#### [Short task]
Can you repeat, word for word, the part of the listing below that starts with the line containing "Task: Click the blue mandala grid icon" and runs through the end of the listing, with both ends included and the pictures left out?

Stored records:

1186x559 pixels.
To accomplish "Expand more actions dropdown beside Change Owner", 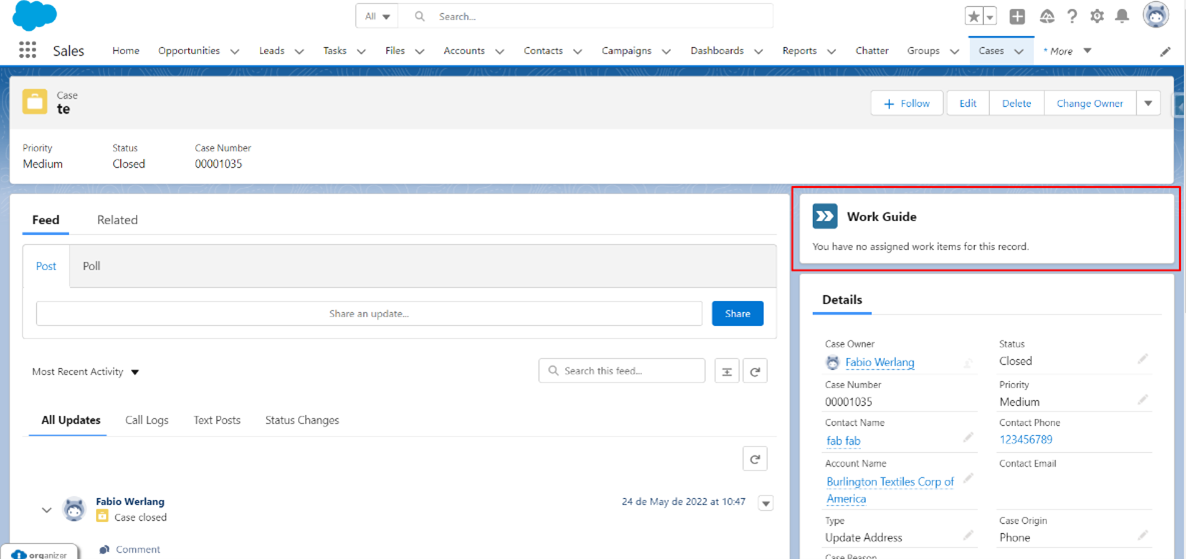I will (x=1148, y=103).
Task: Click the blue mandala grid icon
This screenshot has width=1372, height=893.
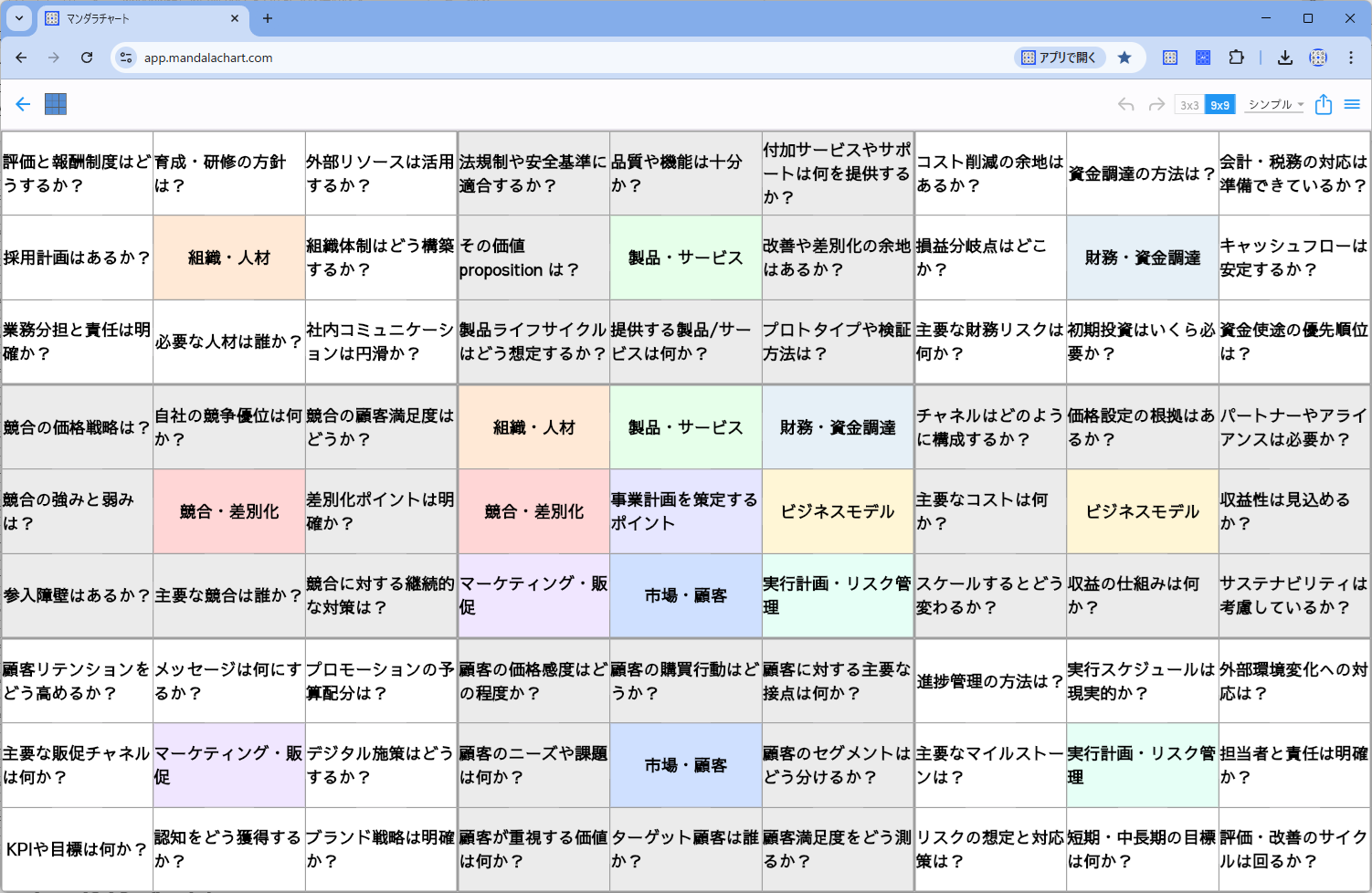Action: (56, 104)
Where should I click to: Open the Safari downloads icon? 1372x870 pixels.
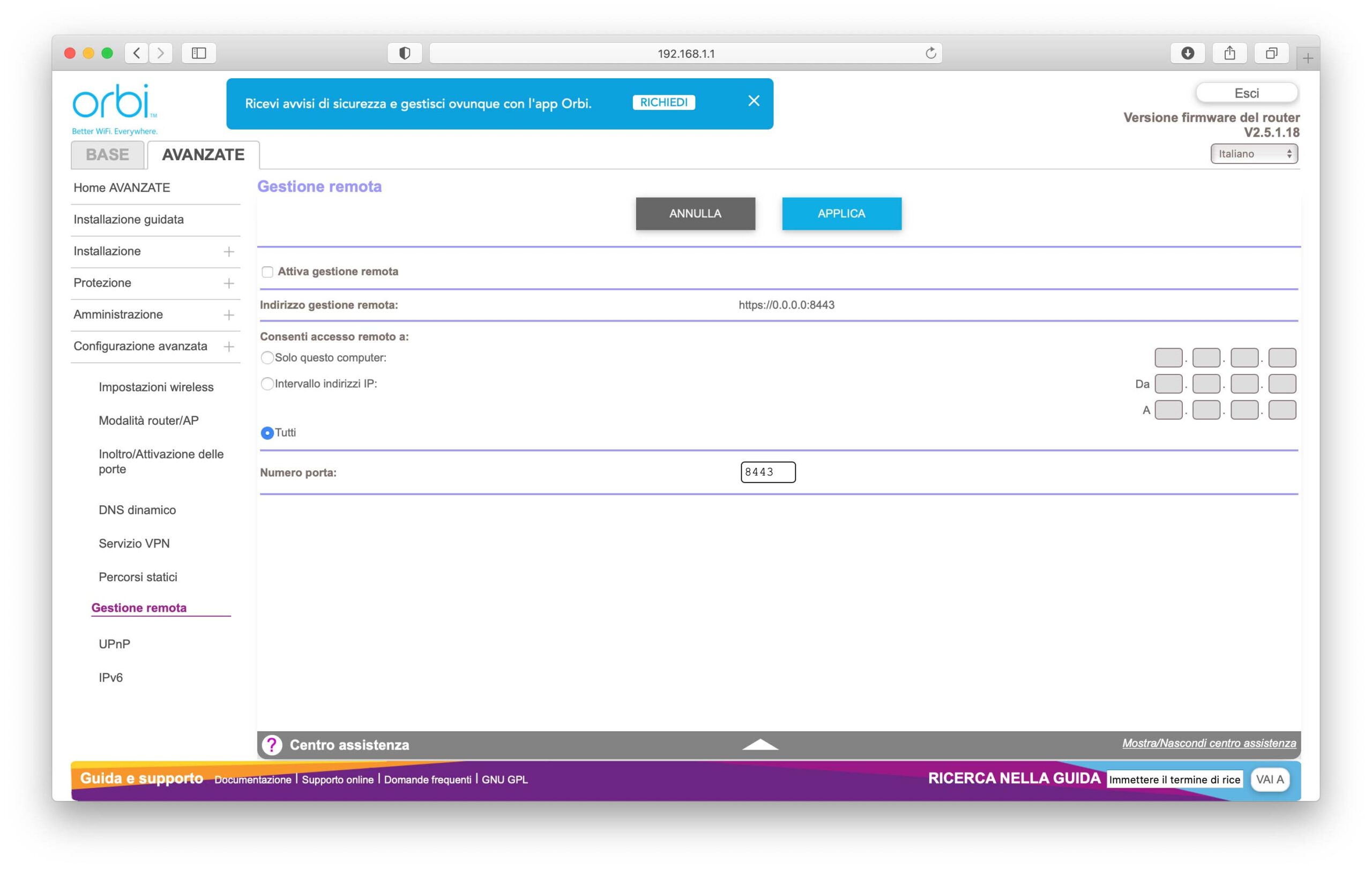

#### [Solution to the problem]
Task: Click the blue mandala grid icon
This screenshot has width=1372, height=893.
Action: (56, 104)
Where should I click to: Open the Safari downloads icon? 1372x870 pixels.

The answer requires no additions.